Another object of the present invention is to provide a new and improved apparatus of the character described which not only improves the insulating characteristics of the pre-existing glass or glazing panels themselves, but in addition, a system which improves the insulating characteristics of the frame system which supports the glazing panels.

Still another object of the present invention is to provide a new and improved apparatus of the character described which provides a building wall structure with much higher heat insulating characteristics in comparison to those of the pre-existing single glazed building wall structure before conversion thereof.

Another object of the present invention is to provide a new and improved method and apparatus for converting an existing single glazed wall structure into a double glazed wall structure of the character described whereby serious or unsightly detractions from the architectural esthetics of the building, or limitations in vision area or available sunlight through the wall are not required.

Another object of the present invention is to provide a new and improved system which does not require the removal of existing glazing panels.

Yet another object of the present invention is to provide a new and improved system which permits the conversion from a single to dual glazed wall to be accomplished from within or on the inside walls of the building, thus eliminating the need for external scaffolding and the like.

Yet another object of the present invention is to provide a new and improved system for converting a single glazed wall structure into a double glazed structure of the character described which provides a sealed off dead air space between the existing glazing and the newly installed second glazing panels.

Still another object of the present invention is to provide a new and improved method and apparatus for improving the heat insulating characteristics of a glazed wall system by the addition of one or more glazing panels in parallel with and without requiring removal of the existing glazing panel.

Yet another object of the present invention is to provide a new and improved method and apparatus of the character described in the foregoing object wherein additional dual glazing panels are positioned in parallel with an existing glazing panel adjacent either the inside or outside face thereof.

Still another object of the present invention is to provide a new and improved method and apparatus in accordance with the foregoing object wherein additional single or dual glazing panels are positioned adjacent and parallel either side of an existing single or dual glazing panel to provide a multiple glazed wall system.

Still another object of the invention is to provide a new and improved apparatus of the character described which provides a desiccant material in communication with the dead air space between the existing and newly installed glazing panels so that moisture is absorbed to prevent condensation of moisture on the glass.

Another object of the invention is to provide a new and improved method and apparatus for converting a single glazed wall structure into a dual glazed system on an economical basis and in a manner which requires a minimal amount of time for the conversion to be completed.

2. Description of the Prior Art

In many typical prior art wall structures of the type employing a double glazed glass panel such as THERMOPANE TM or TWINDOW TM, the glazing panels are thick and costly and special framework is required to accommodate the thick dual glazed units.

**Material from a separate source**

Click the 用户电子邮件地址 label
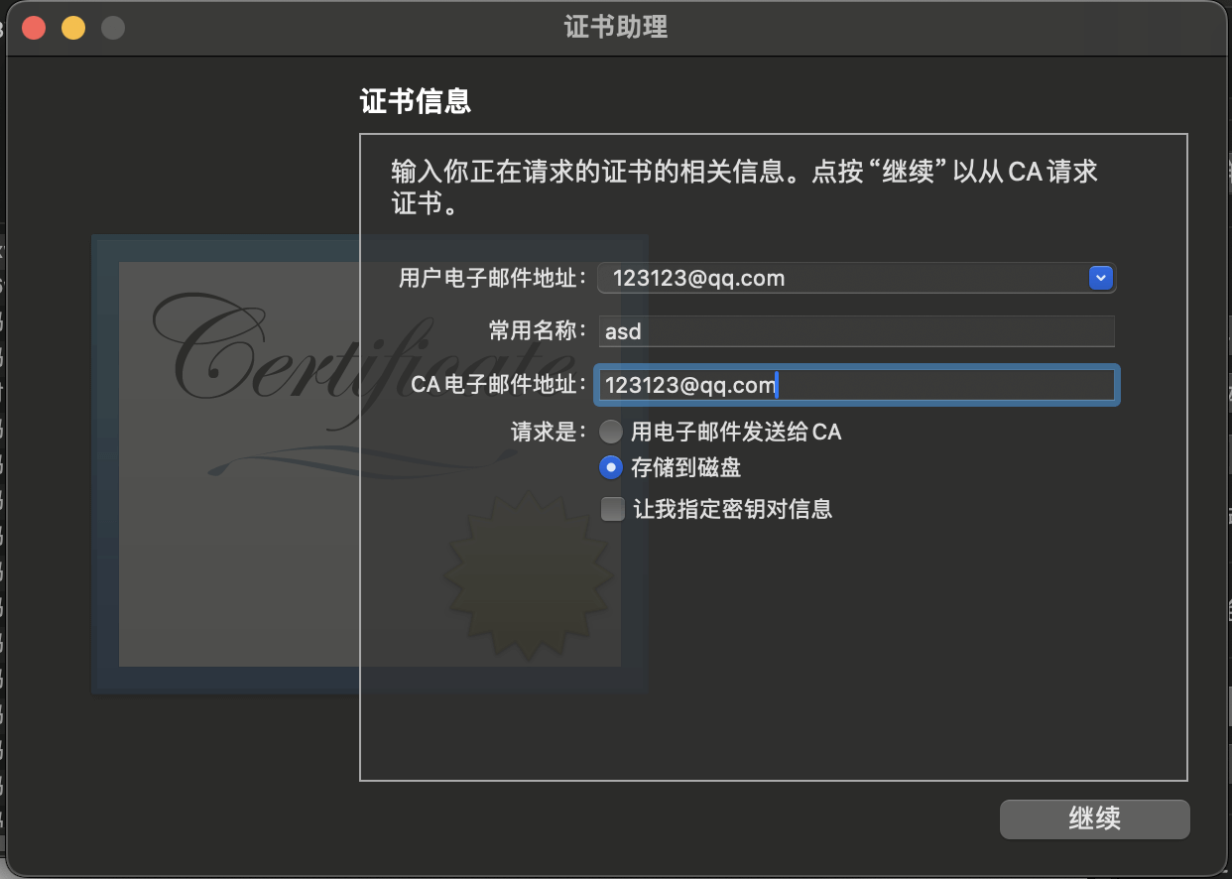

In existing single glazing wall systems, the framework is not usually capable of accepting the thicker, dual glazed panel without extensive and costly modification. Accordingly, when it is desired to reduce the heat loss through a single glazed wall structure in an existing building structure by the installation of THERMOPANE TM panels, it is necessary to remove the pre-existing single glazed panels and in addition, the pre-existing framework itself must be modified to receive the new panels. Thus, an entirely new wall structure system is generally required and this sometimes is not economical. In U.S. Pat. No. 3,573,149 a system is provided wherein an additional glazing panel is added to an existing glazing panel with a curable rubber sealing strip positioned between the panels.

The overall appearance of any new structure required to accommodate new double glazing in a modified single glazed system is often less pleasing and results in a reduced amount of visibility and a diminution of light entering the building because of the bulk of additional framework which is normally attached to the existing frame system. The present invention, however, eliminates these difficulties and the foregoing objects and advantages of the present invention are accomplished as described briefly in the following summary of the invention.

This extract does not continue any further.